Sainsbury’s has created a mobile app to help its in-store shoppers find items quickly and check out via the app.
Dubbed ‘SmartShop’ it enables customers to scan in shopping lists at home. Once they get to store, the app will show a map locating their chosen items around the store and they will pay via their mobile phone.
It’s still in trial phase at six of Sainsbury’s stores as part of a wider overhaul of the design and layout to attract “a new generation of customers,” according the supermarket’s boss Mike Coupe. Coupe anounced the plans earlier this year but details have since been vague.
Today, it revealed that is has tested a ‘mission-based’ layout for convenience stores which has seen a new ‘Food to Go’ section brought to the front next to the checkouts, alongside its fresh bakery products. It has also simplified ranges in areas such as canned, packaged and household to remove duplication and help customers make decisions more quickly. However, it is not yet known which brands will be removed in the long-term.
Sainsbury’s is also dedicating more space in these stores to its Tu clothing range along with kitchen, homeware items, mobile phones and tablets. The amount of space given to non-food in these trial stores has increased by around 30 per cent.
Coupe explained: “The majority of people still do most of their shopping in supermarkets and that’s a trend that will continue, but we need to make our supermarkets more convenient for people who visit often to do a smaller shop.
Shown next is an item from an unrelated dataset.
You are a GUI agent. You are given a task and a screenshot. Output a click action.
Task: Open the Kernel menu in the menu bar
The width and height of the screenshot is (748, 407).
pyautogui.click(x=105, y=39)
This trial is about seeing how far we can go in catering for every shopping mission, whether someone wants to pop in quickly to buy a sandwich for lunch, or whether they have more time and want inspiration for the home, or advice on tech and gadgets.”
The pilot stores will act as a barometer for feedback before being introduced across the business. Although, Coupe said certain elements are already proving very popular and it hopes to roll those out more widely where feedback is consistently positive.
The grocer so far is, marginally, bucking the trend of declining sales across the industry. The supermarket was the only one its peers to see sales growth for the 12 weeks ending 11 October 2015, according to Kantar Worldpanel, thanks to a strong performance in its online and Local stores offering. It’s also managing to hang on to its share of the market while Aldi and Lidl encroach on Tesco, Morrisons and Asda.
It amounts to the supermarket “doing a bit better than expected,” Coupe told analysts on an earnings call last month (30 September).